OH, THE GLAMOUR and intrigue of life as a restaurant critic.

A few Mondays ago my eight-year-old daughter and her friend were racing snails in our driveway when I remembered I had a review to do that evening. “Grab your coats, girls!” I shrieked. The place was Tavolata, Ethan Stowell’s new rage in Belltown, which doesn’t accept reservations for small parties. I knew from experience that if you don’t get there by 6pm you’re probably looking at an hour and a half in the bar.

The girls got most of the snail slime off their hands, I think, but we still looked like refugees from Hooterville when we walked in. It was all of 5:30 on a Monday night—and already the place was well stocked with the cool urban prowlers that give Belltown its edge. Tribes of twentysomethings, with their antigravity hair and untucked shirts, posed at the bar. Large after-work parties filled the central communal table, where the chatty cocktailers were already saying things they’d regret at the office tomorrow. Hip middle-agers who’d drifted down from nearby condo towers nibbled on plates of the housemade pasta on which Tavolata, in its four-month life, has already built renown.
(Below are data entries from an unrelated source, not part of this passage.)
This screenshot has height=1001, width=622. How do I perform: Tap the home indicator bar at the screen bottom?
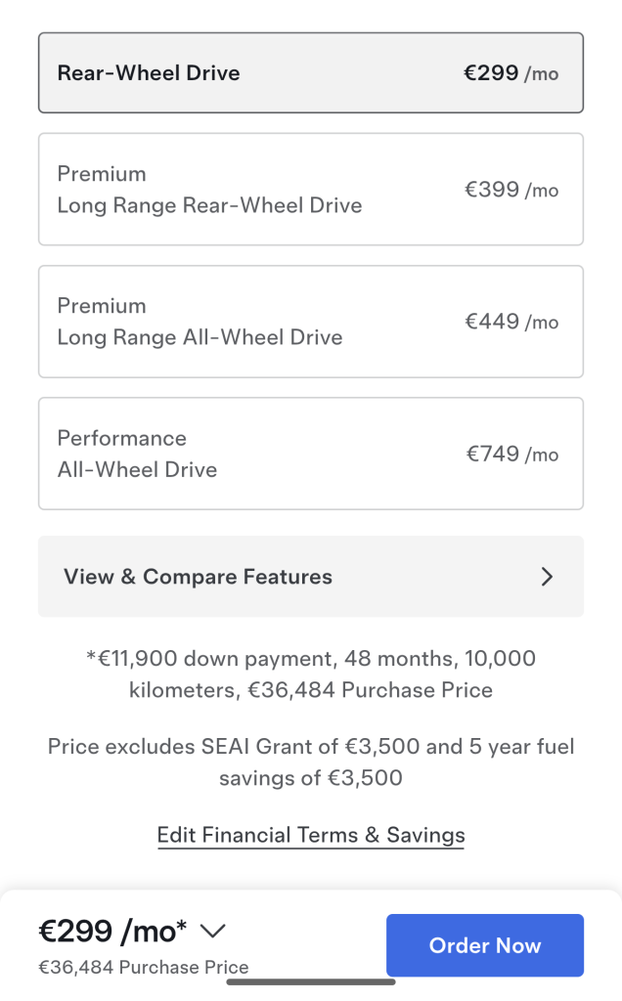pyautogui.click(x=311, y=981)
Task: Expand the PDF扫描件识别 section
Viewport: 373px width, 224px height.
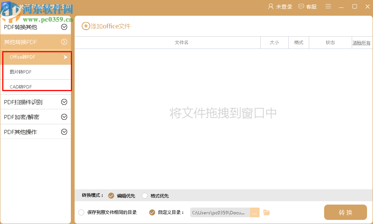Action: point(64,102)
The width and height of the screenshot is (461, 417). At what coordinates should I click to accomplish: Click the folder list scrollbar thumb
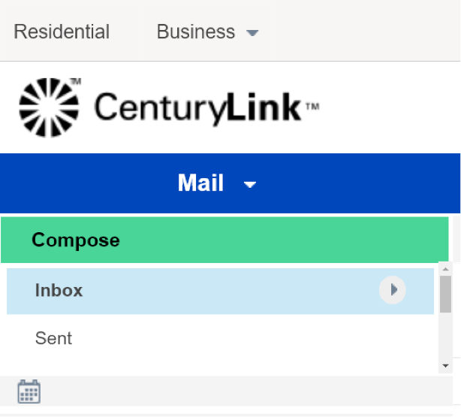[445, 294]
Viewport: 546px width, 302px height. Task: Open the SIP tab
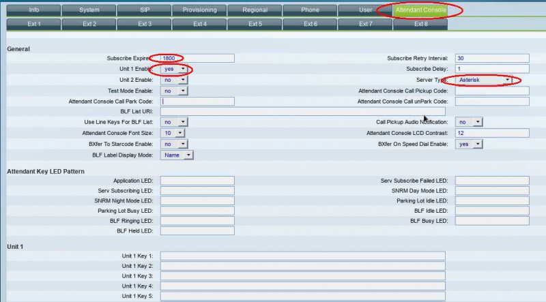pos(144,10)
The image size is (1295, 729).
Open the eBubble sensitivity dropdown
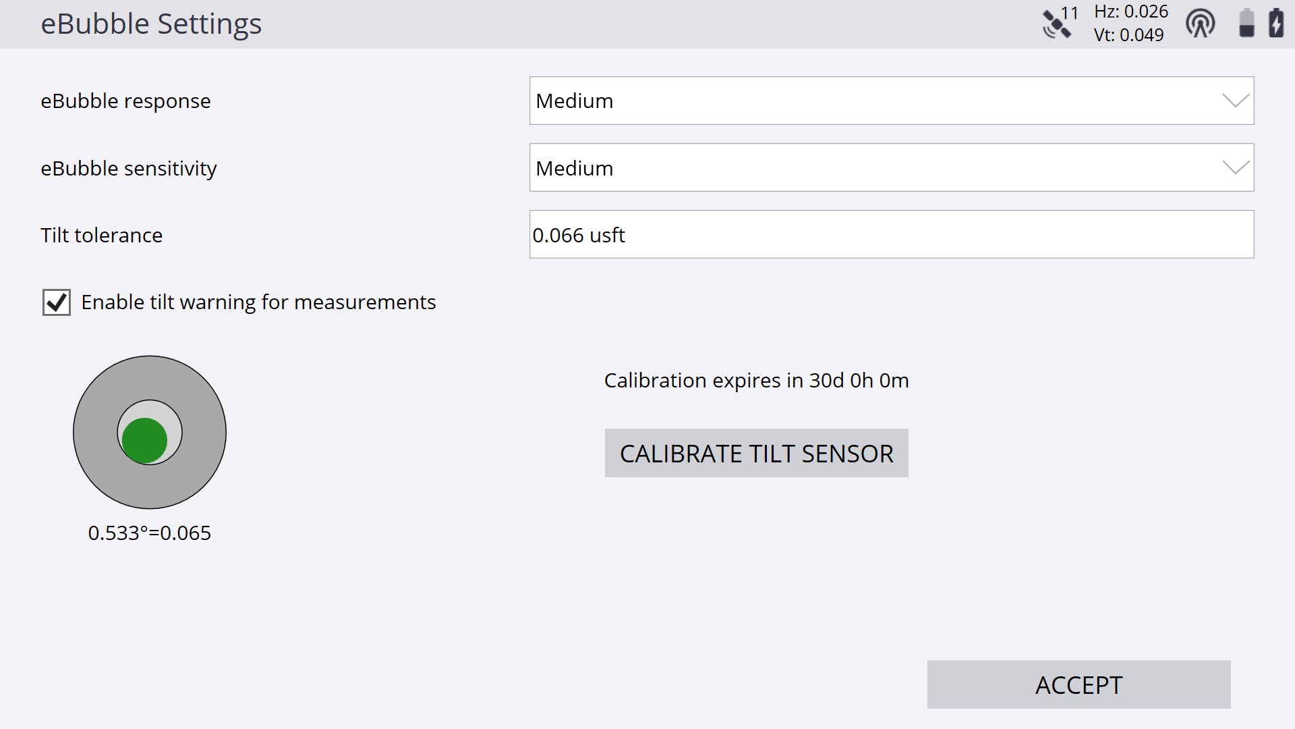click(892, 167)
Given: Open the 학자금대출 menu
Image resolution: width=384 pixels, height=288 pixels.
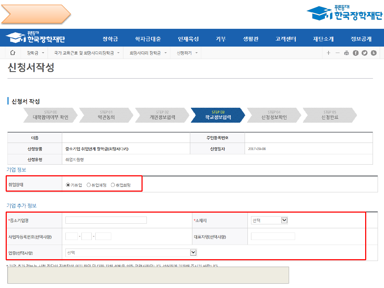Looking at the screenshot, I should pyautogui.click(x=148, y=39).
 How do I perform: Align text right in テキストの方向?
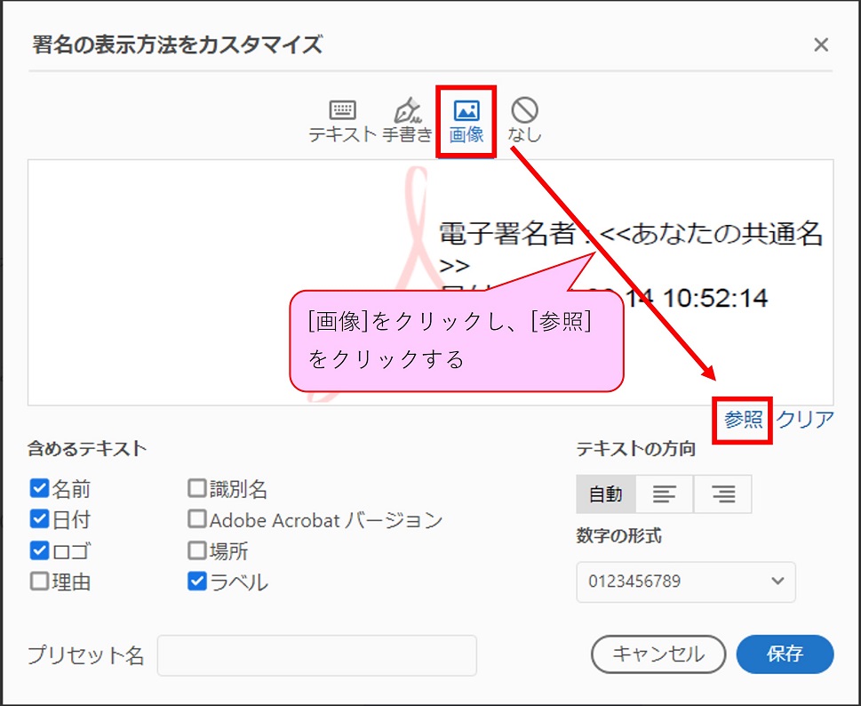point(722,494)
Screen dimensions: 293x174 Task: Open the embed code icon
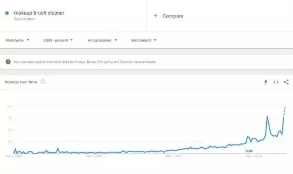point(276,82)
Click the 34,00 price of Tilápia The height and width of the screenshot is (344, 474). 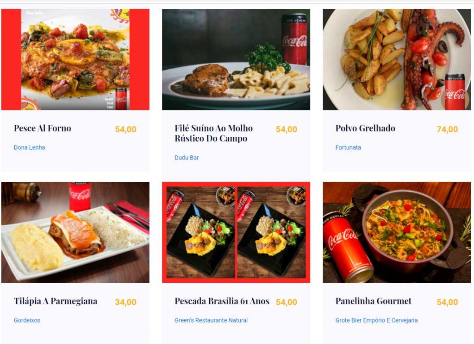[125, 302]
All of them looked flawlessly staged against the sandblasted cement walls and buzzing open kitchen of this shaft of a room, which stretches from Second Avenue just north of Bell Street to the alley behind. Exposed ducts, raw beams, nicked fir floors, the punctuation of wrought iron and pendant glass, a mezzanine above, and that patented view of an alley that grants any restaurant instant urban cred—the scene is liable to bring back faint whiffs of a loft party in Brooklyn or a lost student weekend in Firenze.

And yet, for all the Euro style, this mom and two kids—every restaurant’s worst nightmare—were received with genuine welcome. “How about a couple of Shirley Temples and a plate of Tater Tots?” asked Mr. Perfect Waiter, a fellow who was warm, wry, informed, available, and savvy enough about children to recast an appetizer of fried polenta with bagna cauda as the fast food it resembled.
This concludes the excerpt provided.